Les rejets de trioxyde de diantimoine dans l’environnement au Canada sont principalement attribuables à son utilisation en tant qu’ignifugeant et aux émissions atmosphériques provenant de la combustion de combustibles fossiles et de la production de métaux non ferreux. Des dépôts dans les écosystèmes aquatiques et terrestres avoisinants font suite à ces émissions. Le trioxyde de diantimoine étant quelque peu soluble, il se dissoudra au contact de l’humidité une fois dans ces écosystèmes et produira diverses espèces chimiques d’antimoine dissoutes en fonction des conditions du milieu. Il a été démontré que l’antimoine présente un faible potentiel de nuire aux organismes aquatiques, aux sols et aux sédiments.
Des scénarios industriels propres au site et fondés sur les données de surveillance ont été élaborés pour les plus importantes sources de rejet de trioxyde de diantimoine dans l’environnement. Des concentrations de l’exposition en milieu aquatique obtenues par modélisation ont également été estimées notamment pour l’industrie du plastique à partir de l’utilisation de trioxyde de diantimoine comme ignifugeant. Selon une analyse du quotient de risque, il est improbable que l’exposition au trioxyde de diantimoine ait des effets nocifs sur les organismes aquatiques et terrestres. Par conséquent, cette substance ne pénètre pas dans l’environnement en une quantité, à une concentration ou dans des conditions de nature à avoir, immédiatement ou à long terme, un effet nocif sur l’environnement ou sur la diversité biologique, ni à mettre en danger l’environnement essentiel pour la vie. De plus, le trioxyde de diantimoine répond aux critères de la persistance prévus dans le Règlement sur la persistance et la bioaccumulation, mais il ne répond pas à ceux du potentiel de bioaccumulation en vertu de ce règlement.

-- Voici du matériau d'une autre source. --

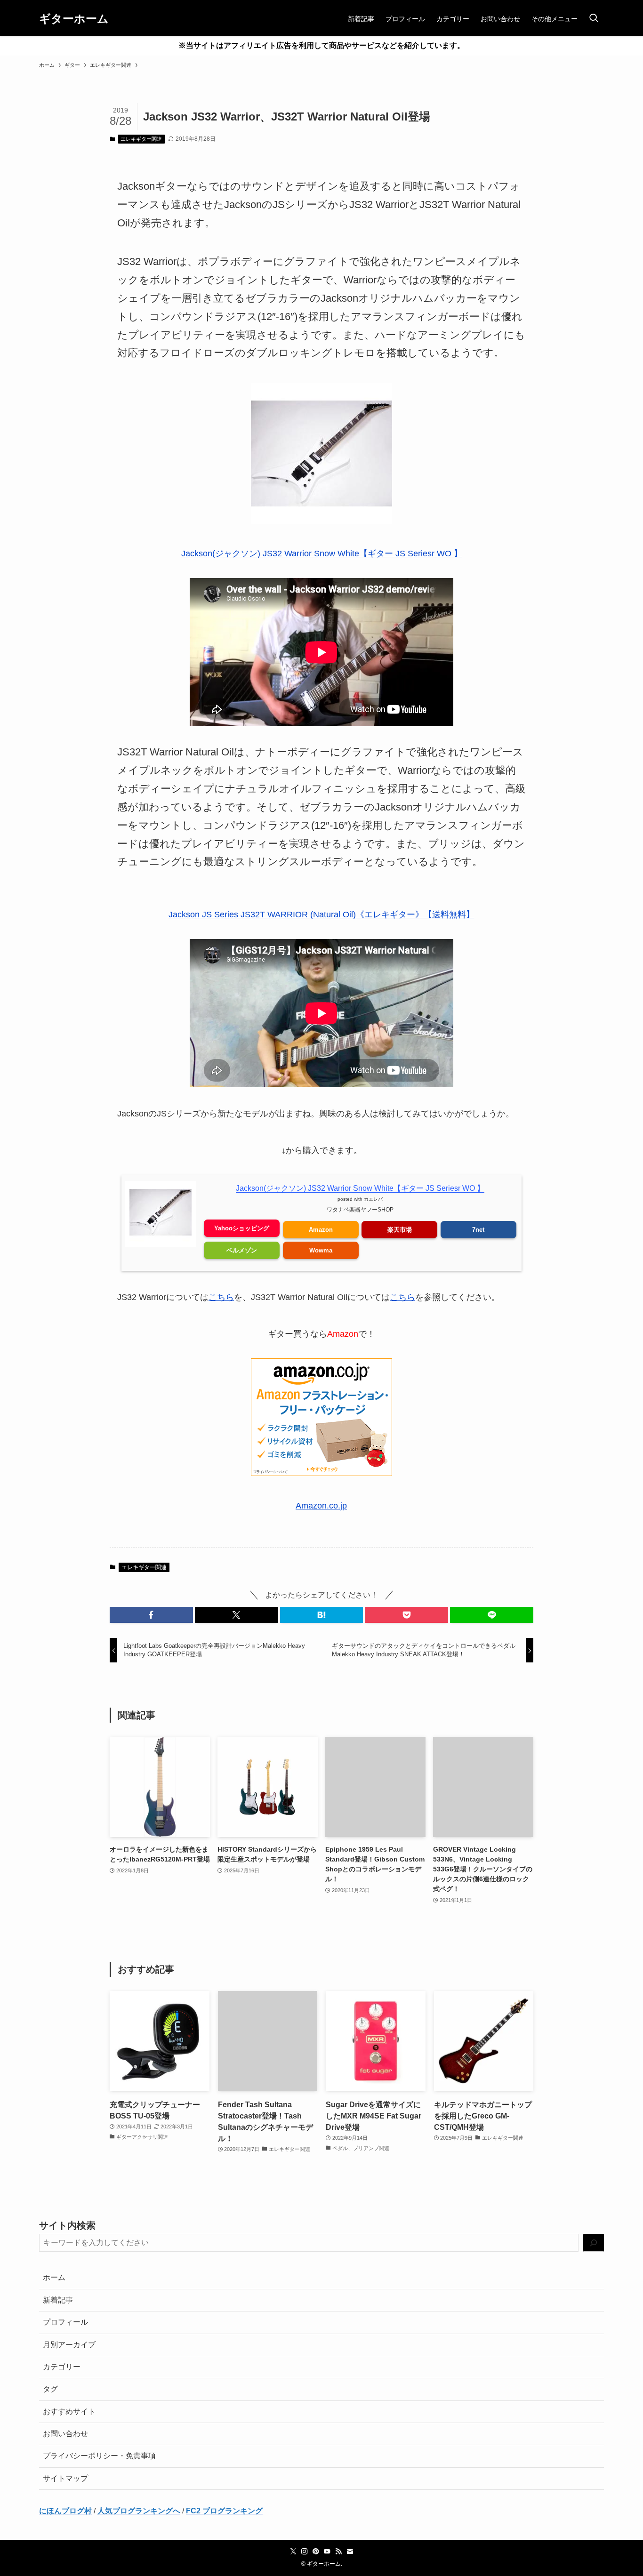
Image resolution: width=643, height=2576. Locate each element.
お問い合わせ (65, 2434)
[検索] (593, 2243)
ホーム (54, 2277)
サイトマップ (65, 2478)
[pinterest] (316, 2551)
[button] (151, 1615)
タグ (50, 2389)
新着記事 (58, 2300)
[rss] (338, 2551)
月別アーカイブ (69, 2345)
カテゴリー (61, 2367)
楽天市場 (399, 1229)
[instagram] (304, 2551)
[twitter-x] (293, 2551)
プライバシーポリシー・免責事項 (99, 2456)
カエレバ (373, 1199)
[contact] (350, 2551)
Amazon (321, 1229)
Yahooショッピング (241, 1228)
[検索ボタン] (593, 19)
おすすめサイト (69, 2411)
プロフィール (65, 2322)
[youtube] (327, 2551)
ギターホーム (74, 18)
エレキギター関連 (141, 139)
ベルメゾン (241, 1250)
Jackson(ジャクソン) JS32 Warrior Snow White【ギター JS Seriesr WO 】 (321, 553)
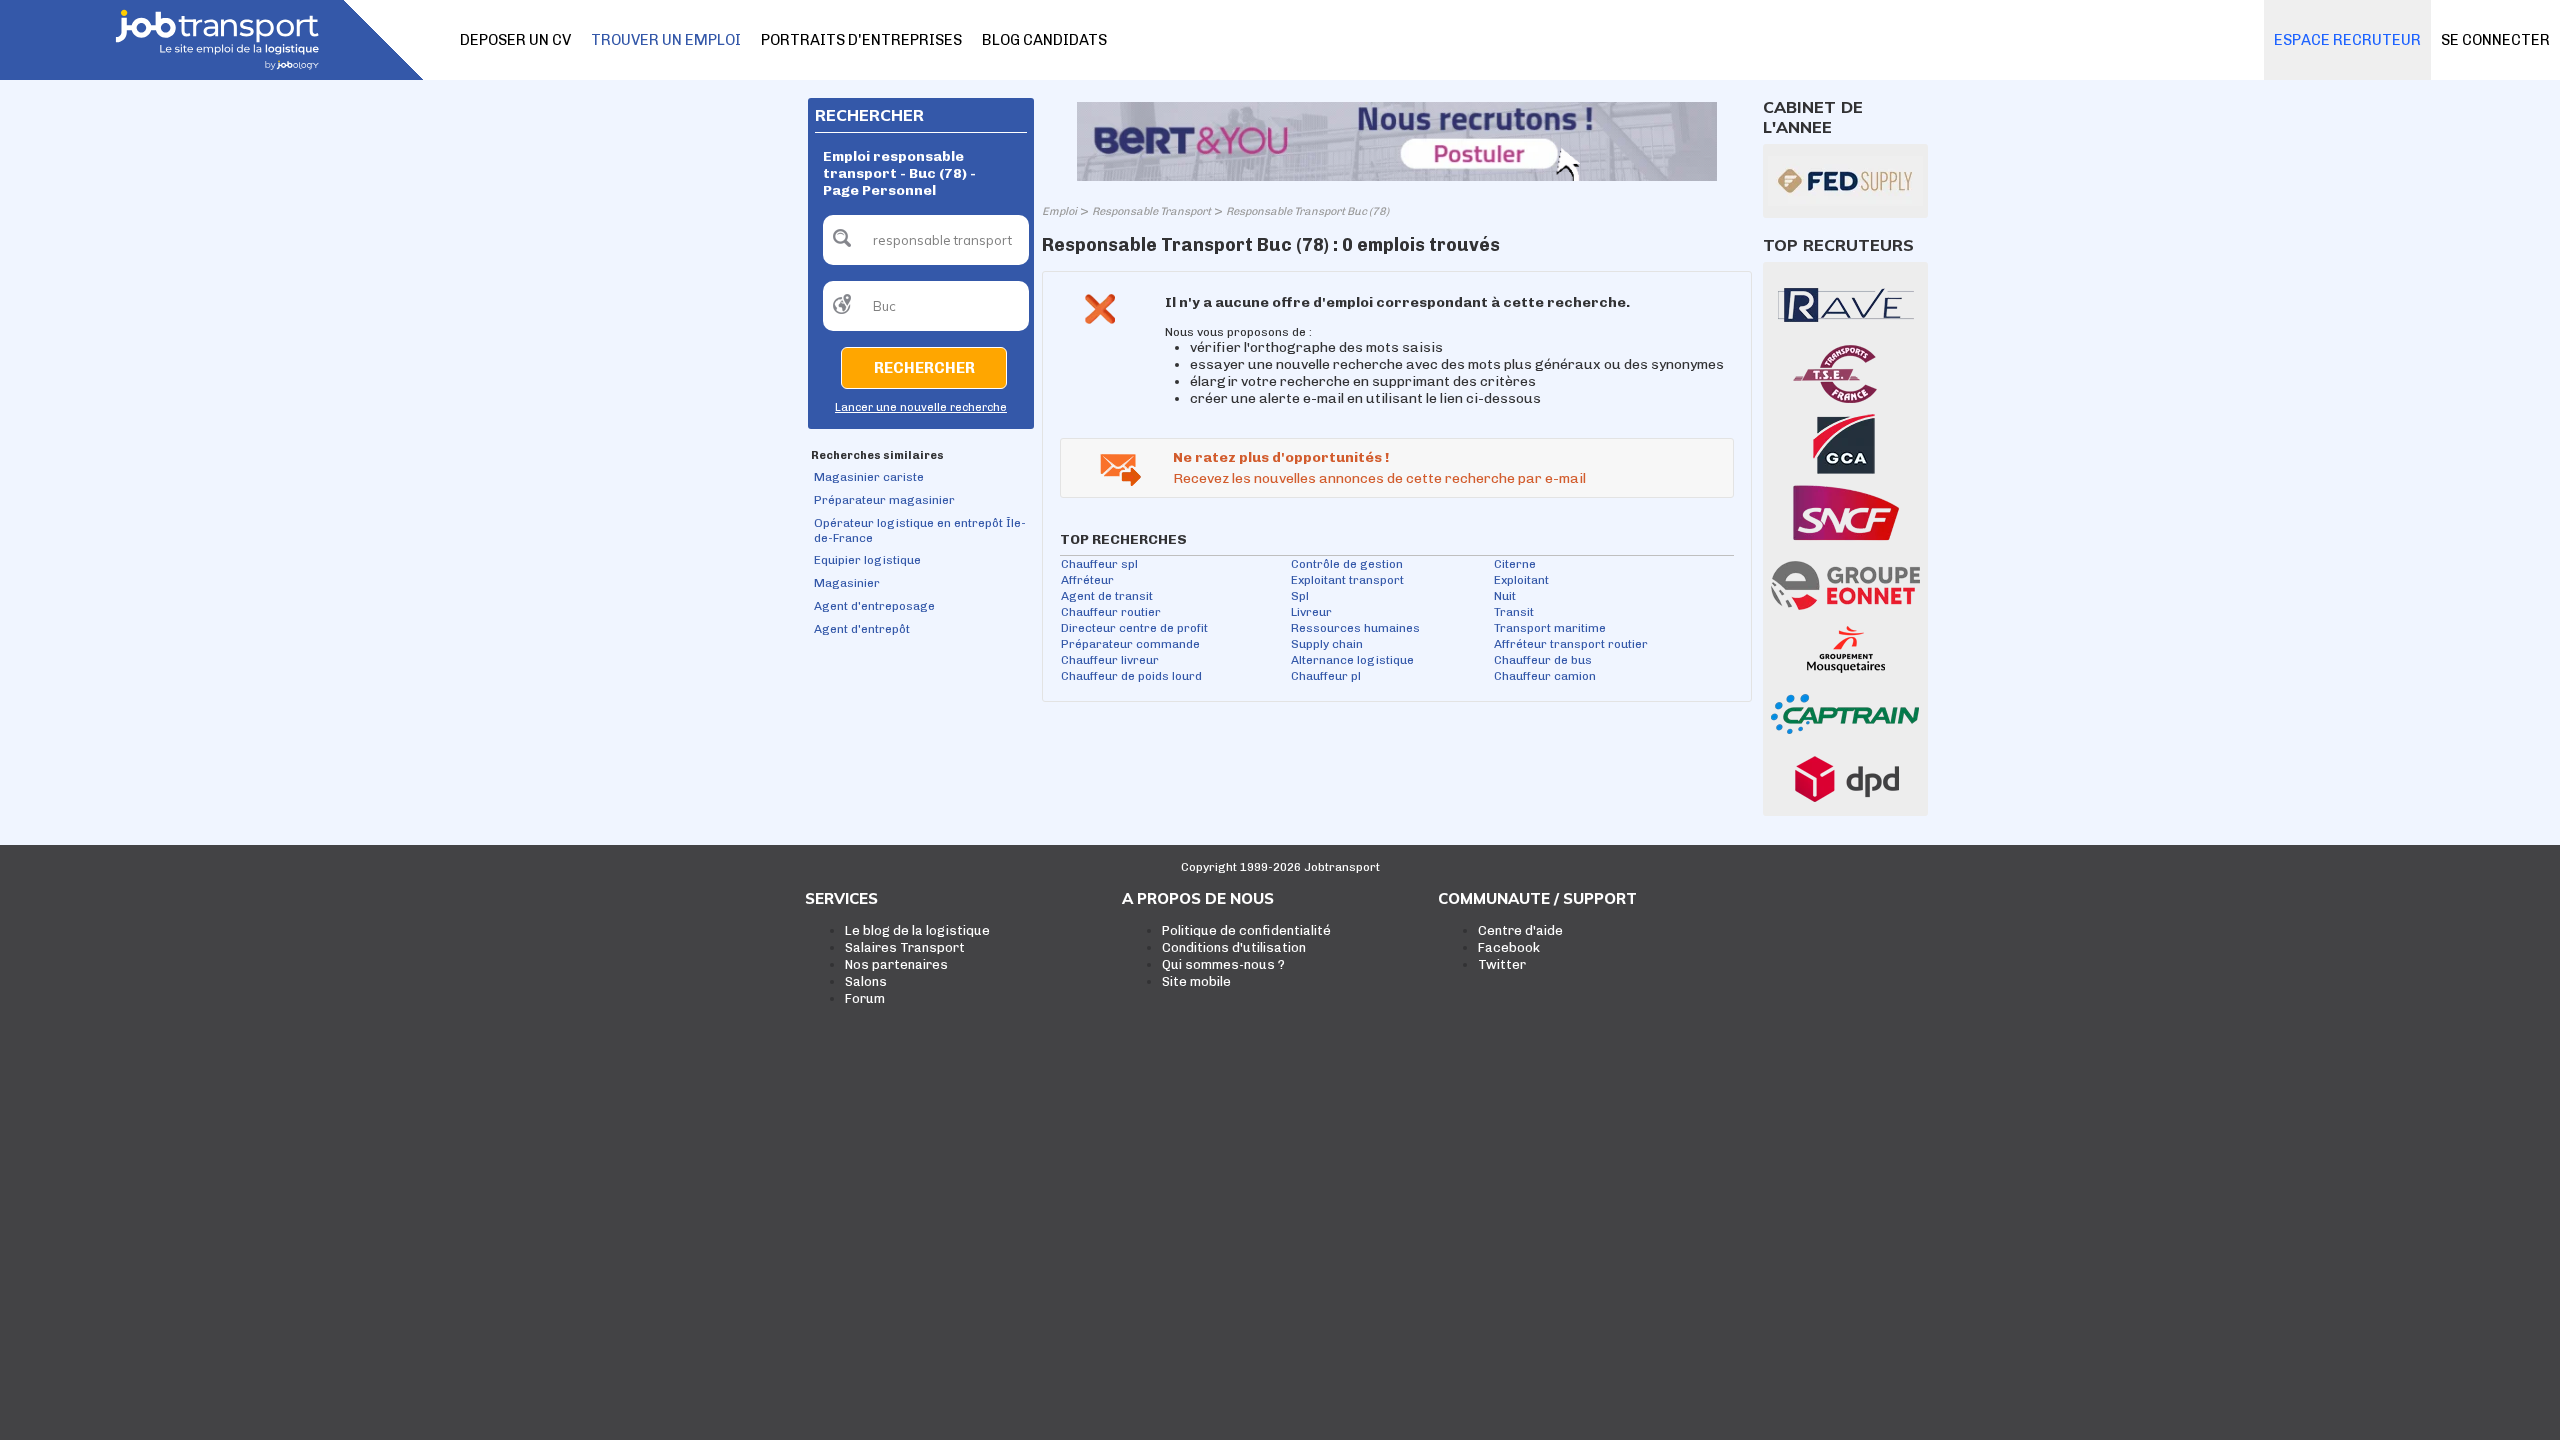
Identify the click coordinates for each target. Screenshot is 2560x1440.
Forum (865, 998)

On envisagera d’inclure cette substance dans la mise à jour de l’inventaire de la Liste intérieure. De plus, des activités de recherche et de surveillance viendront, le cas échéant, appuyer la vérification des hypothèses formulées au cours de l’évaluation préalable.
Conclusion
D’après les renseignements disponibles, il est conclu que le trioxyde de diantimoine ne répond à aucun des critères de l’article 64 de la LCPE (1999).
La version finale de l’évaluation préalable de cette substance est accessible sur le site Web du gouvernement du Canada portant sur les substances chimiques (www.substanceschimiques.gc.ca).